E invece qui si dà fuoco per far dispetto a qualcuno, per protestare contro qualcosa, per fare  “pulizia” di una siepe, per preparare l’erbetta per le capre, per bruciare  la “restuccia” o i resti della potatura, perché così si è sempre fatto e sempre si farà; il fuoco, come la vendetta e l’indolenza, fa parte della nostra cultura.

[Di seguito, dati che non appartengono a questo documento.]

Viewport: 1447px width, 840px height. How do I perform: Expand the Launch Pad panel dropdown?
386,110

Appiccare fuochi è (sarebbe) un reato, ma vi risulta di qualche contravvenzione o sanzione comminata per gli innumerevoli focolai che si vedono dovunque nelle nostre campagne anche in pieno giorno? Qualcuno si domanda da dove proviene quel fumo che ti costringe a chiuderti in casa o a respirare chissà cosa perché da qualche parte hanno dato fuoco a rifiuti, residui di potature, decespugliamento ecc. ecc.? Cioè ci intossicano la vita e tutto sembra normale, nessuno protesta, anche quando la terra dei fuochi è la nostra e non il Casertano, dove almeno lì la gente si ribella e scende in piazza. Qui invece non si ha neanche il coraggio di reclamare il diritto alla salute, salvo poi pregare Padre Pio quando è troppo tardi.
Evidentemente ci si dimentica del fatto che qualsiasi incendio boschivo o di macchia mediterranea o di sterpaglie, anche il più devastante, inizia con un accendino e un po’ di erba o legna secca e che il vento e il seccume della vegetazione fanno il resto.

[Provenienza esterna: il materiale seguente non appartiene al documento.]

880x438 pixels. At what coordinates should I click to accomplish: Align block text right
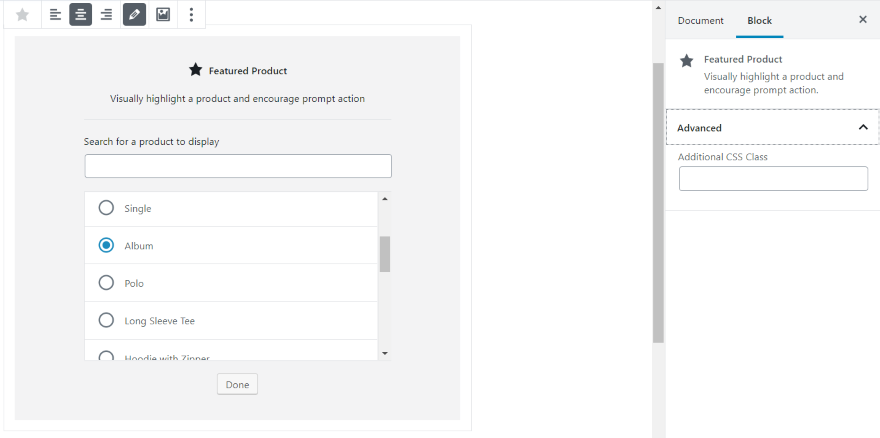(x=106, y=15)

O forse si incendia perché a molti il nero della distruzione piace, visto e considerato che “verde è bello “ e al Calabrese il bello non piace, gli risulta insopportabile alla vista e perciò fa di tutto per eliminarlo. Ve la immaginate un’estate senza boschi e campagne incenerite, i fuochi serali e il fumo che si diffonde nei paesi? Io me li ricordo da bambino, di anni ne sono passati, ormai fanno parte della tradizione, come le zeppole a San Giuseppe.
Eppure si dice che la Calabria sarà salvata dalla cultura.  Ma quale cultura? Da noi l’unica cultura è quella della bigotteria da medioevo, del conformismo e dell’individualismo più esasperati: al di sopra del calabrese non c’è nessuno e l’unico diritto è quello che ognuno si crea nella propria testa, cioè quello di poter fare quello che gli pare e piace. Incendi compresi.